RECORDS SUPPLIED:
◆ ◆ ◆ ◆
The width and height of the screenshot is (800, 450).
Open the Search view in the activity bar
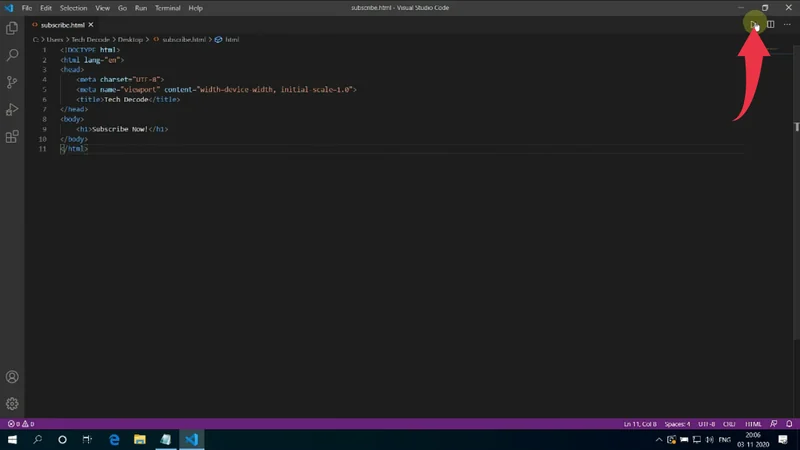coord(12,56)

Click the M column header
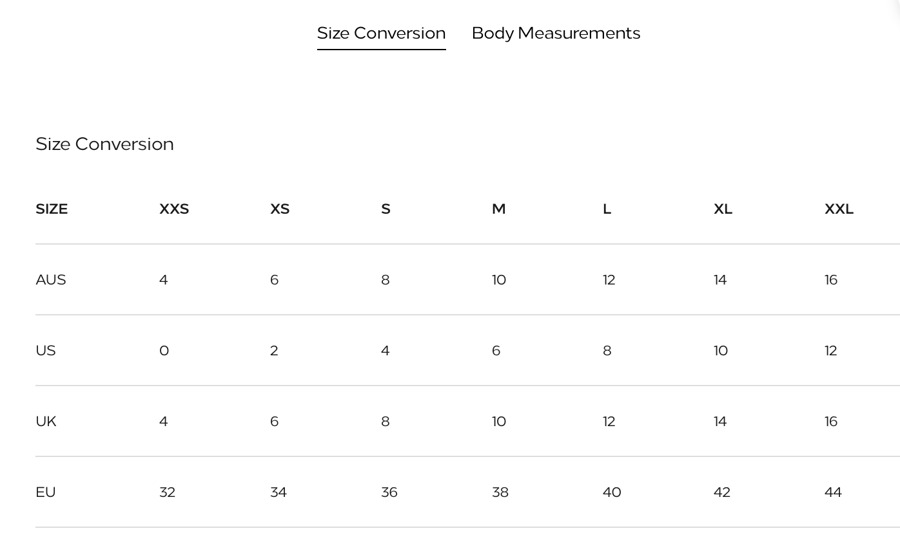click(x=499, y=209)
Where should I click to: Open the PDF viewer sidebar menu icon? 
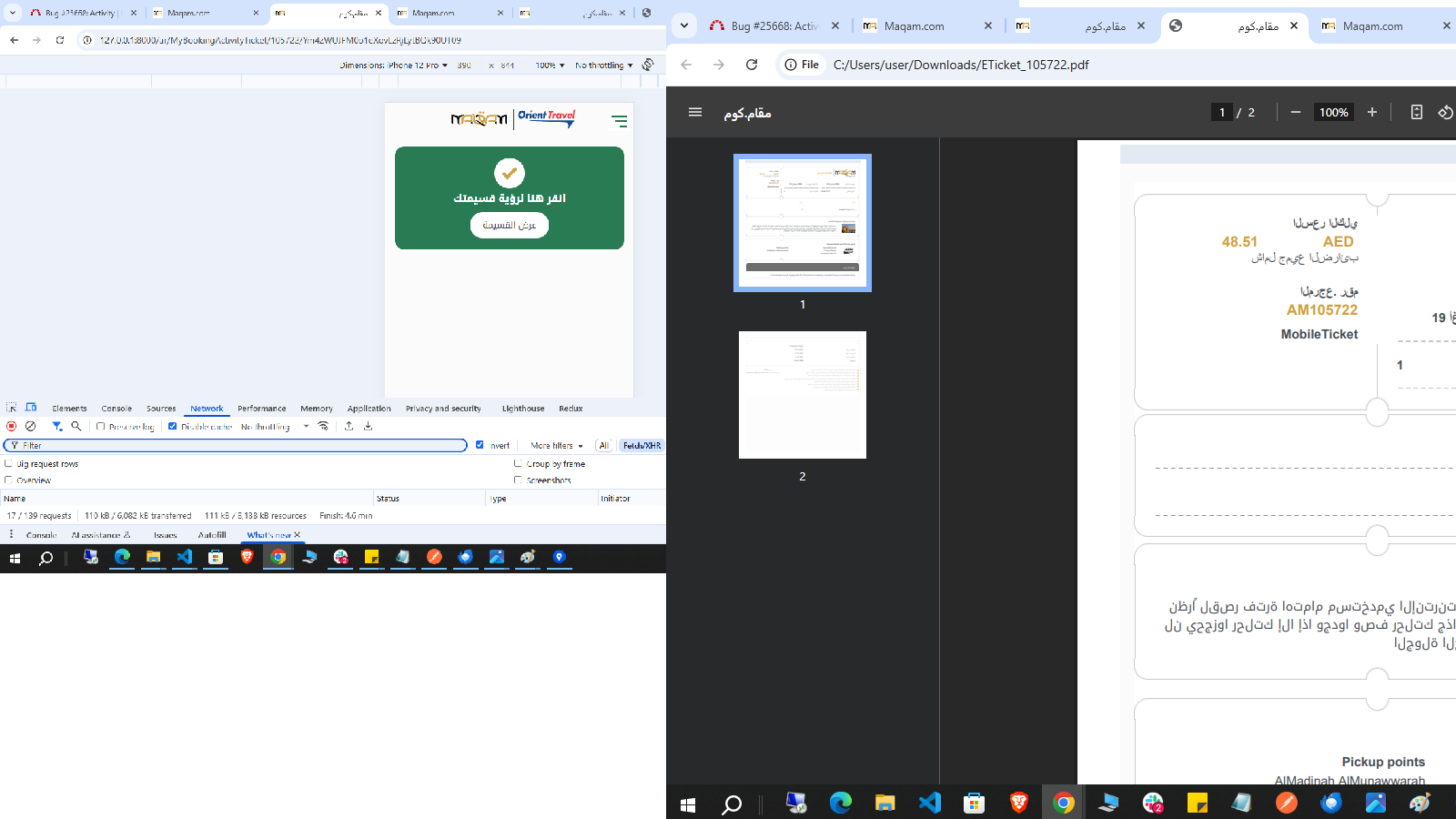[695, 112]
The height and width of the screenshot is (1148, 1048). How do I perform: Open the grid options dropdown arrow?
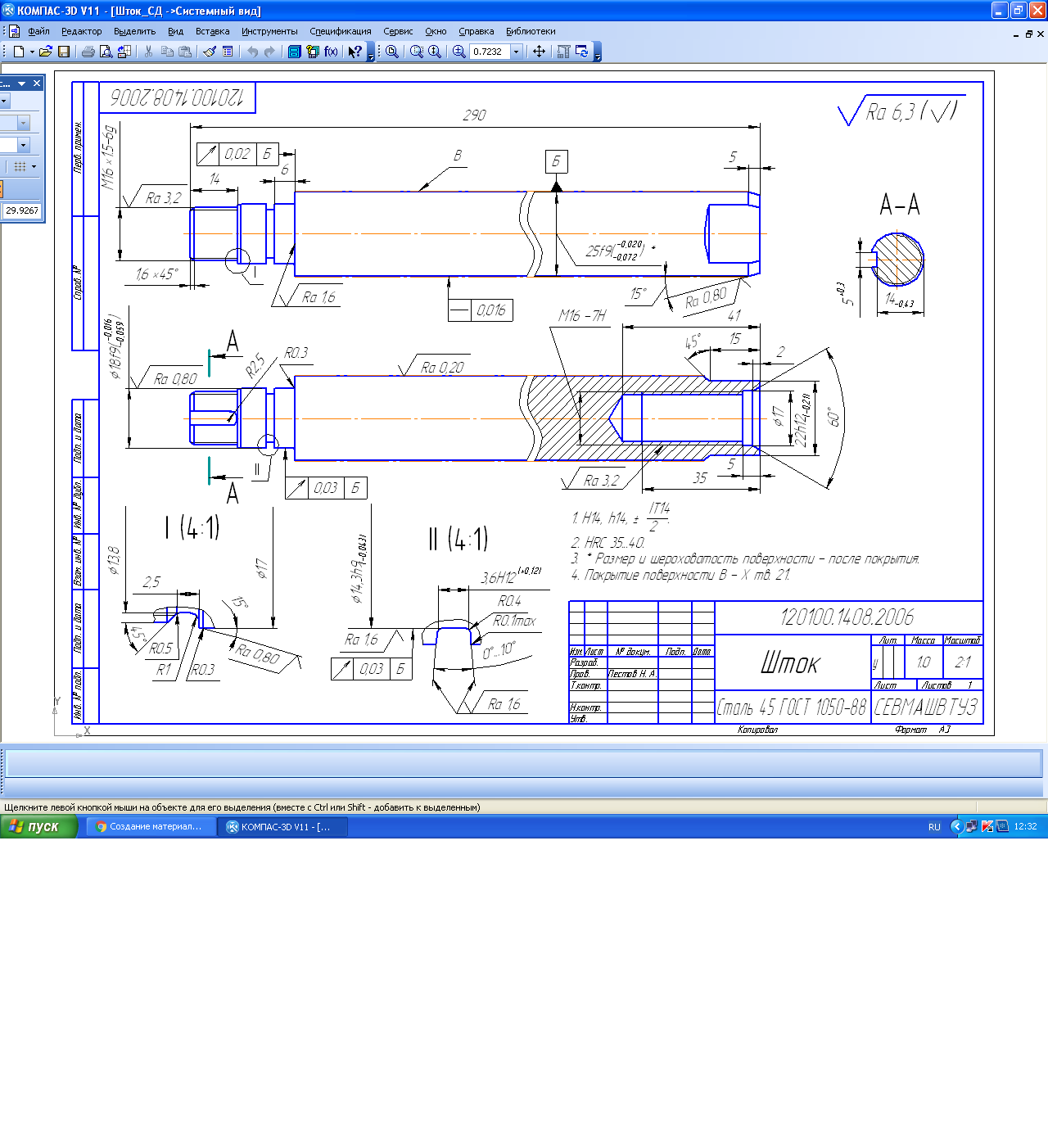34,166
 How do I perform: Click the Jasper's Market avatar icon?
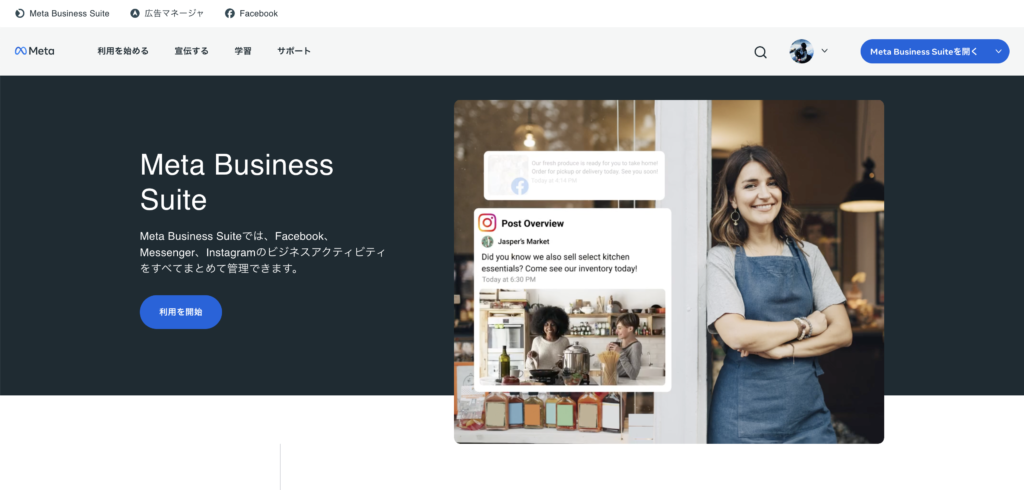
◆ ◆ ◆ ◆
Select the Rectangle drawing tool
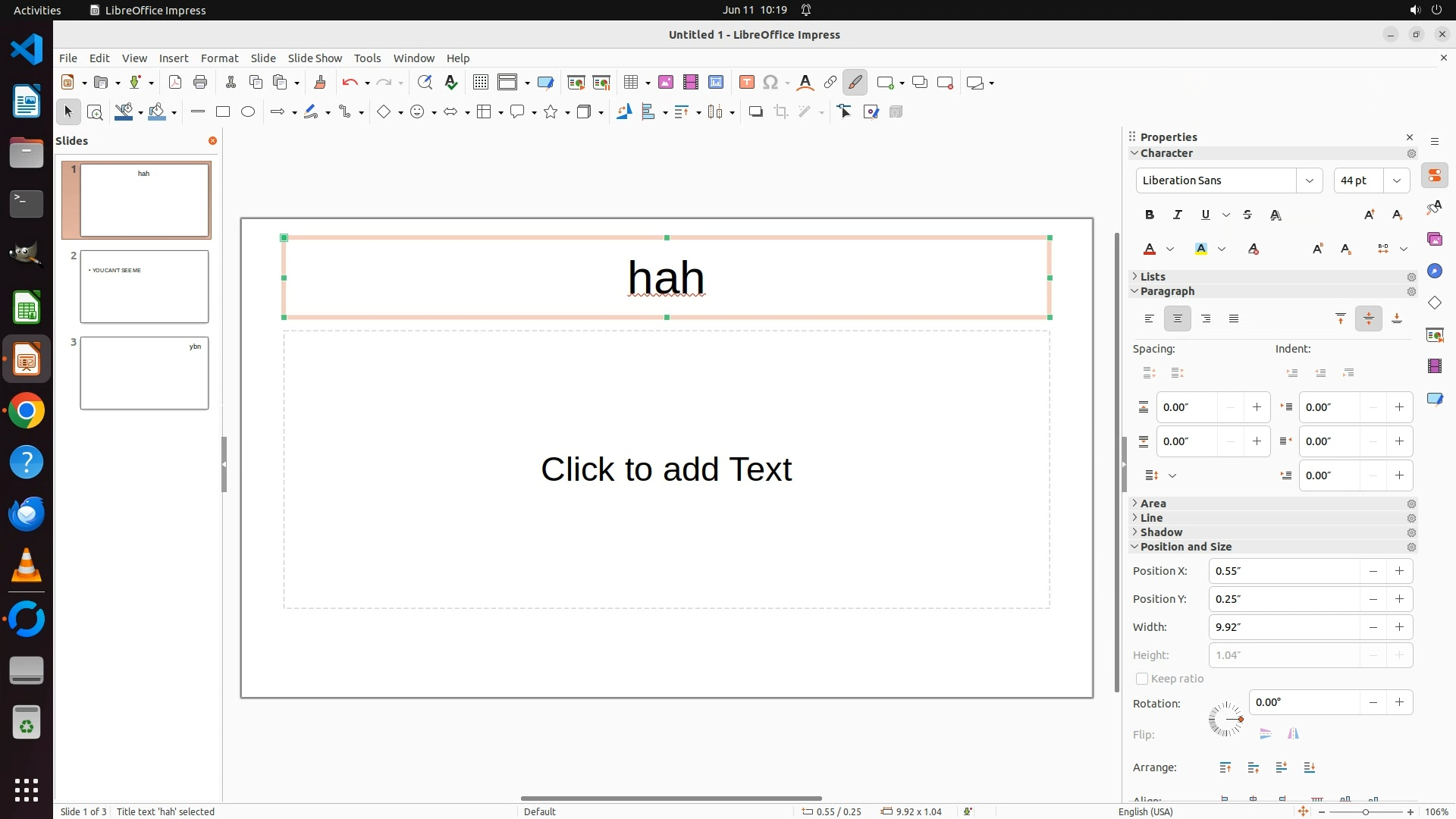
◆ ◆ ◆ ◆
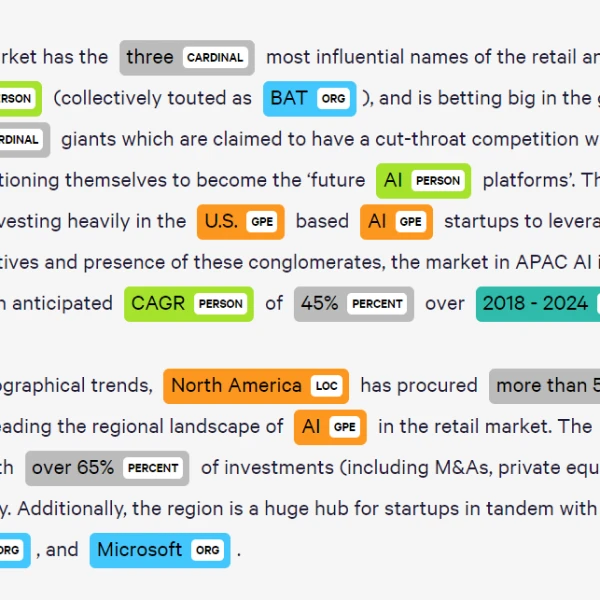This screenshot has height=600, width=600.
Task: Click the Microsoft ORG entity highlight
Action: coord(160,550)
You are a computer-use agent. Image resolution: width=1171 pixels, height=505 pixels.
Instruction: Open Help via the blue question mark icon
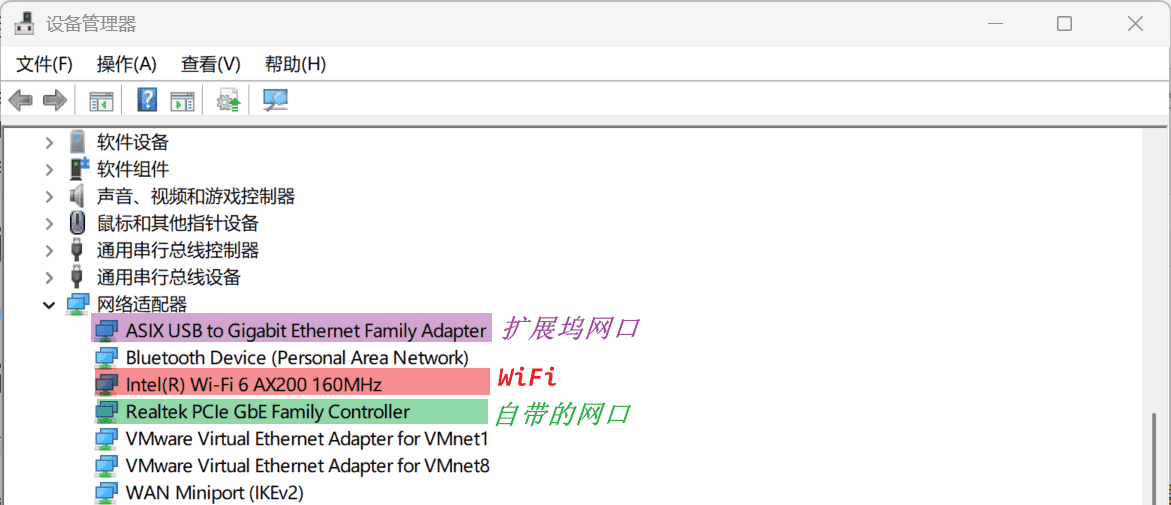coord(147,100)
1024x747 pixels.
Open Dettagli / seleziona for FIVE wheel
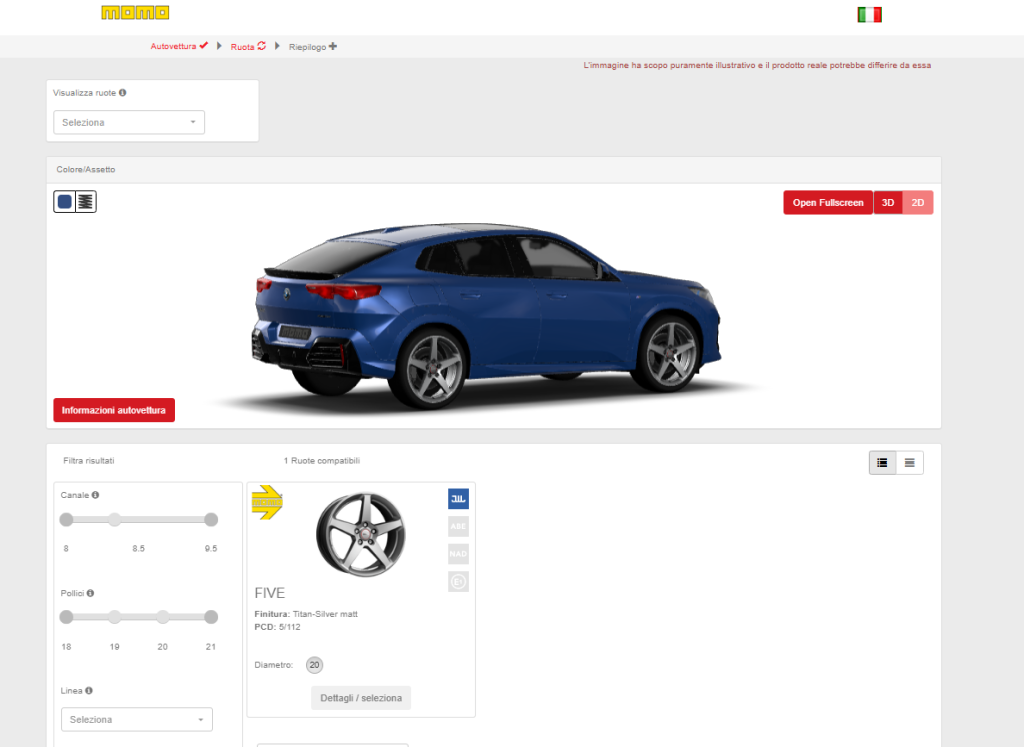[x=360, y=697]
◆ ◆ ◆ ◆
WHAT YOU NEED TO DO: Arrange the lines from the one containing "You are a computer-use" up to and including the one containing "[x=360, y=697]" as a numbered list, omitting any blank lines. Leave the pictures out of your list.

OUTPUT OF THE EXERCISE:
1. You are a computer-use agent. Image resolution: width=1171 pixels, height=505 pixels.
2. Instruction: Open Help via the blue question mark icon
3. coord(147,100)
4. 1024x747 pixels.
5. Open Dettagli / seleziona for FIVE wheel
6. [x=360, y=697]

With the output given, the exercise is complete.